PF = P \times T \times SS
- PF = punching force
- P = total perimeter being cut
- T = material thickness
- SS = material shear strength
This relationship is linear, which means doubling the perimeter, doubling the thickness, or doubling the shear strength will double the required punching force.
Rearranged Formula Forms
If your calculator is solving for a different variable, these equivalent forms are useful:
P = \frac{PF}{T \times SS}T = \frac{PF}{P \times SS}SS = \frac{PF}{P \times T}How to Use the Calculator
- Enter the total perimeter of the feature being punched.

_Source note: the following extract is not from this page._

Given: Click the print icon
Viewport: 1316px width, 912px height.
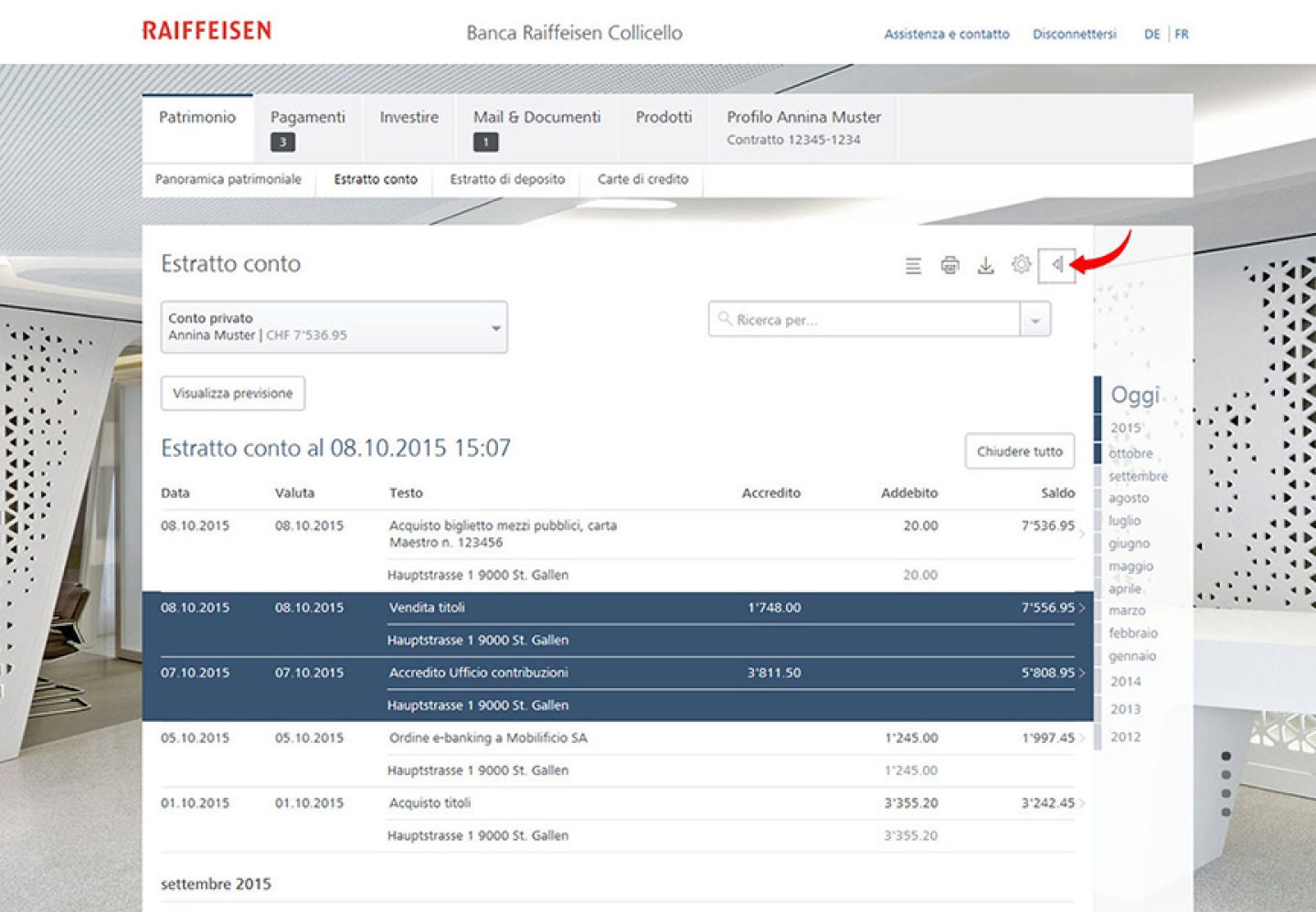Looking at the screenshot, I should [x=950, y=266].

- Enter the material thickness.
- Enter the material shear strength.
- Calculate the missing value.
The most common input mistake is using area instead of perimeter. Punching force is based on the length of material being sheared, not the size of the hole area.
Perimeter for Common Punch Shapes
If you need help determining the perimeter before using the calculator, use the total cutting edge length for the shape being punched.
Circle
P = \pi D
Rectangle
P = 2(L + W)
Slot / Obround
P = 2(L - D) + \pi D
For multiple holes punched at the same time, add the perimeter of every active cut edge to get the total perimeter.
Unit Consistency
Your units must stay consistent across all inputs:
- If perimeter and thickness are entered in millimeters, shear strength should be in N/mm², kN/mm², or an equivalent metric stress unit.
- If perimeter and thickness are entered in inches, shear strength should be in psi or ksi.
- The output force will follow the force unit implied by the shear strength input.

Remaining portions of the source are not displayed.